Below are the records; count the lines in which "computer" occurs and report only that number.
'''
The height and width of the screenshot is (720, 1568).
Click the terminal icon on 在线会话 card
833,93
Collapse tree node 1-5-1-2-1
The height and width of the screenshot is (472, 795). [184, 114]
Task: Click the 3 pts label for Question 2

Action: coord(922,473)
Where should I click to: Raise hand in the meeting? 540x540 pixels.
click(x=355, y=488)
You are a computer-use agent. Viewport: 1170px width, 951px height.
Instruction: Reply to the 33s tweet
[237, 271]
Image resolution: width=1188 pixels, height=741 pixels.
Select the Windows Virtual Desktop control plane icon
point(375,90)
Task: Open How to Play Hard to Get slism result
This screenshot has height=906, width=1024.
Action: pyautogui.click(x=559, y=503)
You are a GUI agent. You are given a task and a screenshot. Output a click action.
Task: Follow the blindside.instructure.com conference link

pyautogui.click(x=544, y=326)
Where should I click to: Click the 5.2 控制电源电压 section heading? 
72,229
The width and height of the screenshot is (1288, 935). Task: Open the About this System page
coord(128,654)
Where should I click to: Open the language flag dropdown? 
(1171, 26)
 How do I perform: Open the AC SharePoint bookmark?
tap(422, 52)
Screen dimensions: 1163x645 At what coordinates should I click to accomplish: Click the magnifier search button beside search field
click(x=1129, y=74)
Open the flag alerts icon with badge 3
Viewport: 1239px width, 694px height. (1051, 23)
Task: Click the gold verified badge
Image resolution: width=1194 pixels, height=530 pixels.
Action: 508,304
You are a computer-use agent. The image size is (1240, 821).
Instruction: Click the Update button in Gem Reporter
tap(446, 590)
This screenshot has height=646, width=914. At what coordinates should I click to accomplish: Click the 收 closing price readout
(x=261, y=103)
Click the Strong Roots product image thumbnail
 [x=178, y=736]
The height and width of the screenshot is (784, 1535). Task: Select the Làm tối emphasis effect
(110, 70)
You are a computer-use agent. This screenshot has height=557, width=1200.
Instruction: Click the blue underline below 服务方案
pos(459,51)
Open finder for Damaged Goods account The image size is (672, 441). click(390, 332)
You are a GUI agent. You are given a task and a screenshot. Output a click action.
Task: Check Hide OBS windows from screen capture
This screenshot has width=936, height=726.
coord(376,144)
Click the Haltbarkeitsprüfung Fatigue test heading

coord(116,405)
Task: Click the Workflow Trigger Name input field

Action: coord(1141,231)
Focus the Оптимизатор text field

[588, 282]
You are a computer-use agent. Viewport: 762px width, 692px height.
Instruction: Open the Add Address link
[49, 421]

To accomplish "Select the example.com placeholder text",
'''
▶ _RESULT BELOW_:
4